/Email-Spam-Detector-EDA-Model-Building-and-Flask-Integration

The Email Spam Detector project uses Python to identify spam emails. It leverages a Kaggle dataset for training, employs TfidfVectorizer for preprocessing, and selects a Naive Bayes model for its performance. The Flask-based web app features an HTML/CSS frontend for user input and spam classification.

Primary LanguageJupyter Notebook

Email Spam Detector

Project Overview

This project presents a comprehensive Email Spam Detector built using Python. The journey of this project encompasses data exploration, model building, and deployment, creating a robust solution for identifying spam emails.

Dataset

The dataset used in this project was sourced from Kaggle. It contains a mix of spam and non-spam emails, providing a balanced foundation for training and evaluating the model.
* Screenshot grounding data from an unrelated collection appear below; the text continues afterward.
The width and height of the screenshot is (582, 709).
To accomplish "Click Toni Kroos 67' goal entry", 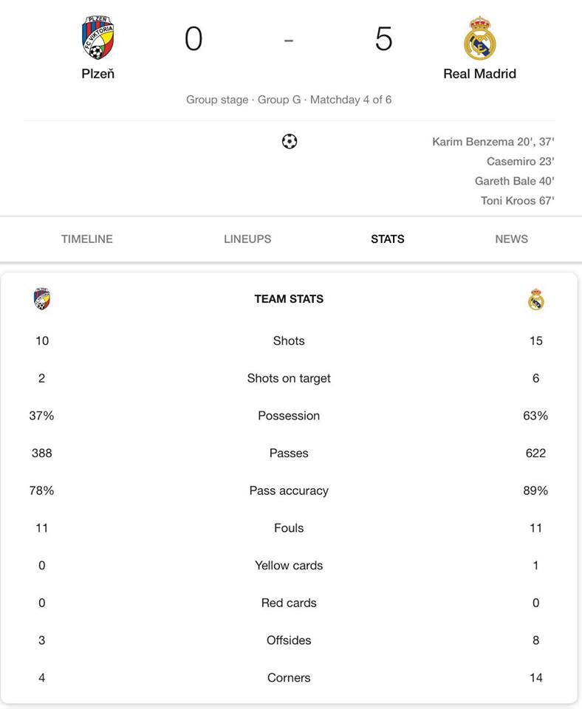I will tap(517, 201).
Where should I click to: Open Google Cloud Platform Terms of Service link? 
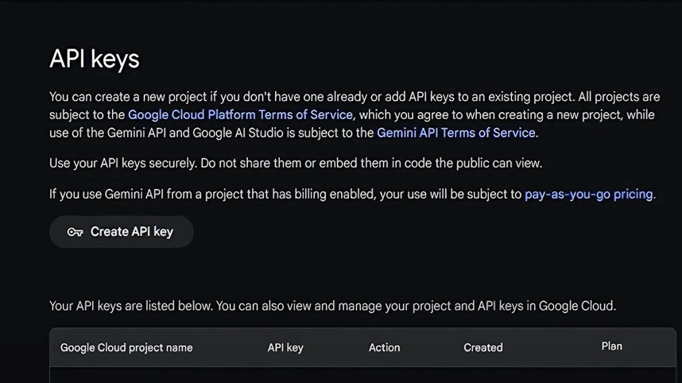click(240, 114)
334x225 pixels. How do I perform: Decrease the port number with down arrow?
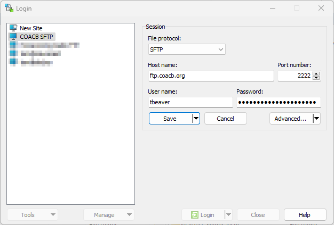click(316, 78)
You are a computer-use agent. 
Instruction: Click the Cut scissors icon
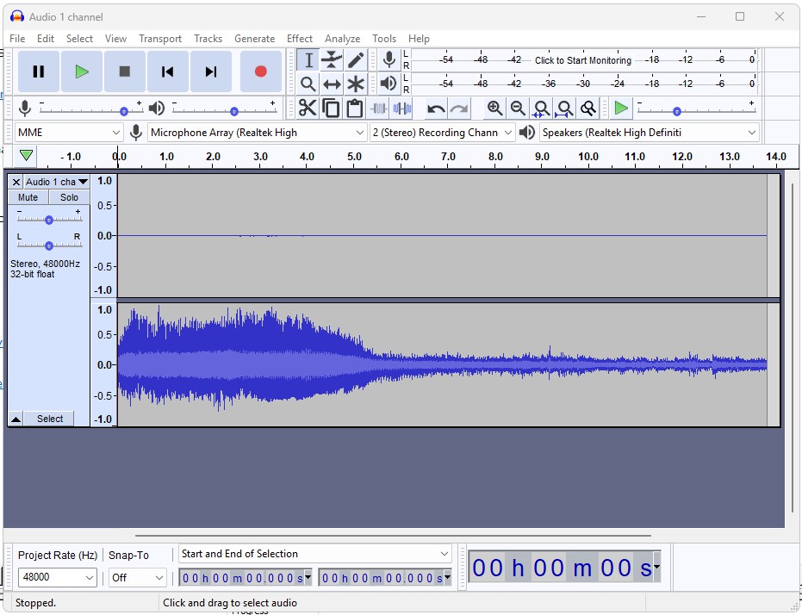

Exploratory Data Analysis (EDA)

A thorough EDA was performed to gain insights into the dataset, identify patterns, and understand the distribution of spam versus non-spam emails. This step included visualizations, statistical analysis, and data cleaning to ensure a high-quality dataset for model training.

Data Preprocessing

Data preprocessing involved cleaning the text data, converting it into a format suitable for machine learning models. The TfidfVectorizer was employed to transform the text data into numerical vectors, capturing the importance of each word within the emails.

Model Building

Multiple machine learning models were tested, including Naive Bayes, Support Vector Machines (SVM), and Random Forest. After extensive evaluation, the Naive Bayes model was selected for its superior performance. The model was trained on the preprocessed data and saved for deployment.

Model Evaluation

The model's performance was assessed using various metrics such as accuracy, precision, recall, and F1-score. Naive Bayes was chosen as the final model based on its ability to balance precision and recall effectively.

Frontend Development

A clean and interactive user interface was developed using HTML and CSS. The frontend allows users to input email content and receive immediate feedback on whether the email is spam or not.

Backend Development

The backend was developed using Flask, a lightweight Python web framework. The app.py file manages the Flask application, routing, and integration with the machine learning model. The util.py file is responsible for loading the saved model and providing a predict function to classify the emails.

Deployment

The application was successfully deployed, allowing users to access the spam detection functionality through a web interface. The entire workflow, from data analysis to deployment, demonstrates the practical application of machine learning in real-world scenarios.

Files in the Repository

  • EDA.ipynb: Notebook containing the Exploratory Data Analysis.
  • model_building.ipynb: Notebook detailing the model training and evaluation process.
  • app.py: Flask application script.
  • util.py: Script for loading the saved model and predicting spam emails.
  • templates/: Directory containing the HTML files for the frontend.
  • static/: Directory containing CSS files and other static assets.

Installation and Usage

  1. Clone the repository.
  2. Install the required libraries using pip install -r requirements.txt.
  3. Run python app.py to start the Flask application.
  4. Access the application in your web browser at http://127.0.0.1:5000.

Future Enhancements

  • Improving Model Accuracy: Explore deep learning models for even better performance.
  • Feature Engineering: Incorporate additional features to enhance spam detection accuracy.
  • Deployment: Deploy the model on a cloud platform for broader accessibility.

Conclusion

This project exemplifies the complete workflow of building a machine learning application, from data analysis to deployment. The Email Spam Detector is a practical tool for identifying spam emails, with potential for further enhancements and real-world application.